Période Vercasson
1900 – 1918
Un nouveau concept publicitaire
Avec la mise au point de la lithographie, l’affiche de grandes dimensions voit le jour vers 1850. A l’époque on circulait à pied ou à cheval et du fait de la lenteur des déplacements on avait le temps de regarder ce qui était exposé sur les murs et les palissades. Ceci explique que les affichistes de la fin du 19ème comme Chéret, Mucha, Toulouse-Lautrec ou Steinlen ont dessiné de grandes estampes avec beaucoup de détails. A l’arrivée de l’automobile, les vitesses s’accélèrent. L’affiche doit interpeller l’homme de la rue dans les plus brefs délais. C’est dans ce contexte que les affiches de Cappiello de 1900 à 1918 créent le début d’une nouvelle ère dans l’art publicitaire, ce sera la « période Vercasson ».
En 1900, Cappiello s’associe avec l’imprimeur et agent publicitaire P. VERCASSON & Cie. Très rapidement il définit les bases de ce qu’on appellera « l’affiche moderne ». Il dit : « lorsque je conçois un projet d’affiche, ma première préoccupation est la recherche de la tâche.
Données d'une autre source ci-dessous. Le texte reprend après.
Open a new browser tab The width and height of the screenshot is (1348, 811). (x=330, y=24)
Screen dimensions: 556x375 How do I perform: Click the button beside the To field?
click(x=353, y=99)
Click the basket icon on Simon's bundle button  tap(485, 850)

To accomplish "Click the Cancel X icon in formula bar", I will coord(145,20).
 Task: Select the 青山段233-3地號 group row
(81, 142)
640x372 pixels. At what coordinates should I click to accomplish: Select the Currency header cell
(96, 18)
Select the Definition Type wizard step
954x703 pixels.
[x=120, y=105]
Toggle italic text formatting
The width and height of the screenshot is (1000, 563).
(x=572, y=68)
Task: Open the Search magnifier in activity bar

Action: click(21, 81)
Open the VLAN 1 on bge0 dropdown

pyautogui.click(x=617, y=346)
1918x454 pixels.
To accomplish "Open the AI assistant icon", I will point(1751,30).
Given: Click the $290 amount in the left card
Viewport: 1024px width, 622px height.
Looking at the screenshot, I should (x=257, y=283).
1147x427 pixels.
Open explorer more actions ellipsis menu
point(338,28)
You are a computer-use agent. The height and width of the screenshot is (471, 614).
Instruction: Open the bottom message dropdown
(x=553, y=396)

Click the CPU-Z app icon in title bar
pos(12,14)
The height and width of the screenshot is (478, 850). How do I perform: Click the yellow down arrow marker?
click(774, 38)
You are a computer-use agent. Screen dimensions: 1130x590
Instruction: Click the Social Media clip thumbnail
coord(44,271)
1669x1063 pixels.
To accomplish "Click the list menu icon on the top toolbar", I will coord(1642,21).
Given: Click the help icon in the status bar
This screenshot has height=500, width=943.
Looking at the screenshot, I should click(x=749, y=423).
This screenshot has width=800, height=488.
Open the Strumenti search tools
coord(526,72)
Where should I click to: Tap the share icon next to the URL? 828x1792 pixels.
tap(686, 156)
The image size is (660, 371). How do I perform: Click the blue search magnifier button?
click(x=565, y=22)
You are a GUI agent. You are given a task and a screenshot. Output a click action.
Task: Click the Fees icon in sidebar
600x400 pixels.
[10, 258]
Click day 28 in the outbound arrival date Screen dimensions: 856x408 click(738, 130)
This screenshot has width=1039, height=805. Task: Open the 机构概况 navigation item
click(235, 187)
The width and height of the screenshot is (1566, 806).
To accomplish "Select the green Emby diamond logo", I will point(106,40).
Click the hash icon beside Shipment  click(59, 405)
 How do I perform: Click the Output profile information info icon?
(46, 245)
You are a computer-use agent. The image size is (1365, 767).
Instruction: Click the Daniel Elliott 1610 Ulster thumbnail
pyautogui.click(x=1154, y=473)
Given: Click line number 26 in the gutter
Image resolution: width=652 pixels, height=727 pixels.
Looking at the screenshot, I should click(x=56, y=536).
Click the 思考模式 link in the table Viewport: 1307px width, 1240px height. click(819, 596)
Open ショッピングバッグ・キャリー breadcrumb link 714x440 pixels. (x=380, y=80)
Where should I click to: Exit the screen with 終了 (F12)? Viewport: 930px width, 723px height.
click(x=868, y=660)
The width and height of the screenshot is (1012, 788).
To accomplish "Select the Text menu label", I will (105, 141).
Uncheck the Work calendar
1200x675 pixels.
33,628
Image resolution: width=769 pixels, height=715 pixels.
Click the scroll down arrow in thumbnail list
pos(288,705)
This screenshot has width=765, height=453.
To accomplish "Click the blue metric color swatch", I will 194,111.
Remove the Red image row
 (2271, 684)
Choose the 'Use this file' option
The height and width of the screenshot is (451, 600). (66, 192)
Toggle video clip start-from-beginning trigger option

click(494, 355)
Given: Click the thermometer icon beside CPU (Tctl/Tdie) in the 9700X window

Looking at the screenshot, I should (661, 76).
Cette chose difficile à définir, qui à grande distance, accrochera le regard du passant par l’intensité de sa couleur, le chatouillera par le titillement de ses tons et le retiendra assez de temps par l’agrément de son aspect pour le contraindre à lire l’affiche. » (Annales Politiques et Littéraires, 1er juin 1907). Il invente la théorie de l’arabesque : « structure essentielle de la composition, son épine dorsale en quelque sorte, le parti décoratif qui reliera entre eux les différents éléments pour lui donner « la forme » ». Il dit aussi : « Le sujet objet importe peu. L’affiche n’a pas absolument besoin d’être en harmonie avec le produit annoncé. » (L’Art Vivant du 15/12/1926 – Les Maitres de l’affiche / Cappiello par Louis Chéronnet).
Chocolat Klaus
La première affiche établie suivant cette théorie
est celle pour le Chocolat Klaus. Son impact
auprès du public a été considérable. Rien dans le dessin ne suggérait de chocolat, ce qui stimula la curiosité du public. Au bout de quelques semaines tout Paris connaissait le Chocolat Klaus et beaucoup en avait acheté. Un peu plus tard, à la suite d’autres campagnes d’affichage toute l’Europe découvrait cette marque. Tout le monde réclamait du « chocolat avec la femme au cheval rouge ».
Avec Cappiello, Vercasson a conclu un contrat
d’exclusivité qui durera jusqu’à la Grande Guerre.
Vercasson trouvait les clients industriels et servait
d’intermédiaire, Cappiello s’engageait à produire
chaque mois au moins 5 esquisses et 4 maquettes
de 1m x 1,4m en agrandissement d’oeuvre
existante. En contrepartie Cappiello touchait une
rémunération minimale mensuelle. Leur
collaboration fut un magnifique succès. Les
affiches de Cappiello furent vendues dans toute
l’Europe, en Argentine et aux Etats Unis. Bien
qu’ils se soient séparés en 1918, Vercasson a
continué à imprimer quelques affiches dont
l’esquisse ou la maquette avait été vendue antérieurement.
La Belle époque
Les affiches de Cappiello de 1900 à 1919 appartiennent à ce qu’on appelle la période Vercasson, ce qui correspond à la Belle Epoque augmentée des quatre années de guerre. Ce sont de grands dessins aux lignes simples avec des fonds unis, influencé par les estampes japonaises. Cappiello associe souvent une femme au produit à commercialiser. C’est une jolie parisienne, blonde ou rousse, élégante, distinguée, un peu espiègle et aguichante mise en avant par rapport au produit qui reste secondaire. On est dans le même esprit que dans les affiches de Chéret mais avec un dessin beaucoup plus dépouillé. Ce seront l’ « Absinthe Ducros », « Livorno Stagione Balneare » « La Rose Jacqueminot »… L’œil est attiré par la femme et très peu par le produit.
La mode vestimentaire est celle de la Belle Epoque. La femme se doit de porter un corset pour avoir la taille la plus fine possible et pour cambrer le buste en avant et le bassin en arrière. L’essentiel de sa tenue est composé d’une robe longue avec un grand nœud volant au vent, un large décolleté, des bijoux ou un collier discret et un chapeau ouvragé. Elle n’est jamais statique, toujours aérienne ou en mouvement ce qui rend l’affiche très vivante.
Mais Cappiello n’utilise pas que des femmes merveilleuses dans ses affiches, il utilise aussi des personnages fantastiques, des animaux exotiques ou imaginaires, des dieux ou des diables, le tout avec une pointe d’humour.